The data obtained from the central composite design was fitted into the quadratic polynomial model by regression analysis. The quadratic polynomial model for each response was as follows:

$$Y={\mathsf{\beta }}_{k0}+\sum _{i=1}^4{\mathsf{\beta }}_{ki}{X}_i+\sum _{i=1}^4{\mathsf{\beta }}_{kii}{X}_i^2+\sum _{i=1}^3\sum _{j=i+1}^4{\mathsf{\beta }}_{kij}{X}_i{X}_j$$

(2)

where Y is the response (production rate); β_k0, β_ki, β_kii and β_kij are constant coefficients, X_i and X_j are the uncoded independent variables. The adequacy of the model was determined by evaluating the lack of fit, coefficient of regression (R²) and the Fisher test value (F-value) obtained from the analysis of variance (ANOVA). Statistical significance of the model and model variables was determined at the 5% probability level (p < 0.05). Three-dimensional response surface plots were generated by keeping two of the four variables (reaction temperature, reaction time, enzyme amount or pH) at a fixed level and plotting that against remaining two variables.

3.5. Transformation of Piceid into Resveratrol in the Extracts of P. cuspidatum Root

Dried P. cuspidatum roots were ground into powder and passed through a 30 to 45 mesh sieve.
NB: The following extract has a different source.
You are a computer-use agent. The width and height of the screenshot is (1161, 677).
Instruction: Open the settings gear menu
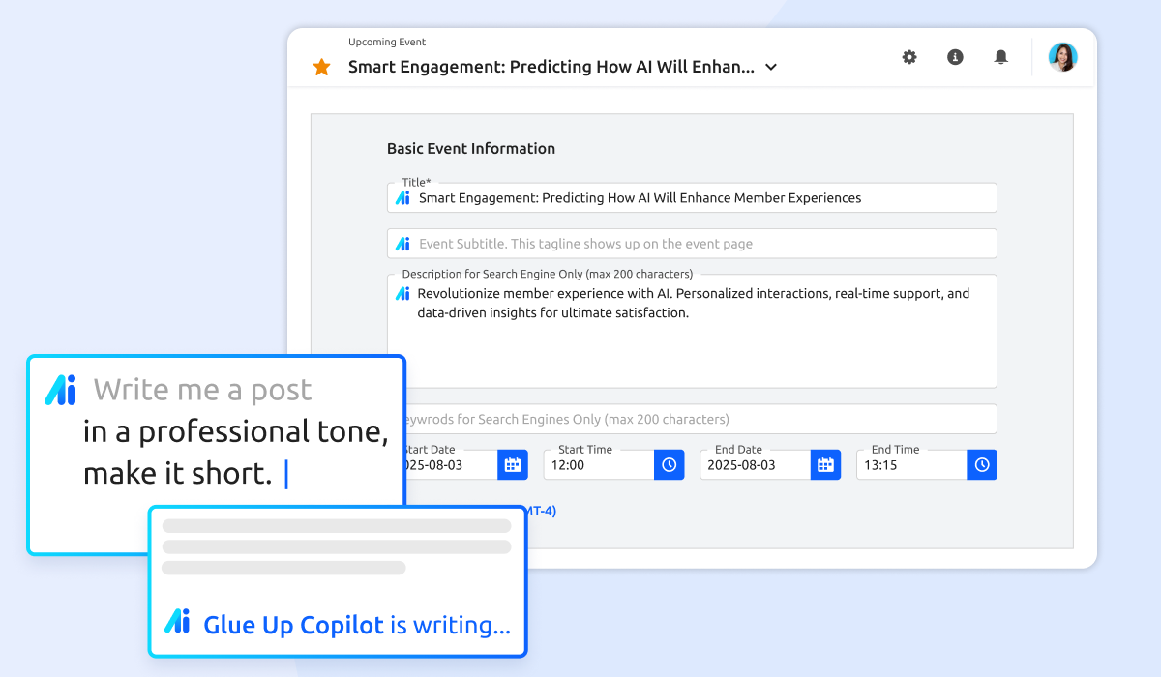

The resulting powder was about 0.62 mm in size. One gram of the powder was extracted with 60 mL water in a sealed glass tube in a temperature-controlled ultrasonic bath (40 kHz, DC150H, Delta, New Taipei, Taiwan) set at 70 °C and 150 W of ultrasonic power for 30 min. After extraction, insoluble materials were removed by centrifugation at 13,000 rpm for 10 min, and 5 mL was used for the transformation reaction with cellulase under the optimal condition deduced by RSM.

4. Conclusions

Piceid could be transformed into resveratrol by commercial cellulase from A. aculeatus, and the enzyme amount, reaction temperature, reaction time, and pH affected the yield significantly. A 5-level-4-factor central composite design and RSM were employed for the experimental design and data analysis, and a regression model was obtained. The optimal transformation condition to obtain 100% yield was predicted to be an enzyme amount of 2.5 FBG, temperature of 50 °C, reaction time of 4.75 h, and pH of 4.3. Cellulase-mediated conversion of piceid into resveratrol under the optimum condition was tested using extracts of P. cuspidatum root. After the reaction, the resveratrol content in the extract increased from 2.72 mg/g to 9.49 mg/g, but the piceid content decreased from 8.60 mg/g to 0 mg/g. No piceid could be detected in the extracts after the reaction. The result provides a useful method to increase the production of resveratrol from plant materials. Cellulase is an inexpensive enzyme that has potential applications in the food industry for the large-scale transformation of piceid into resveratrol.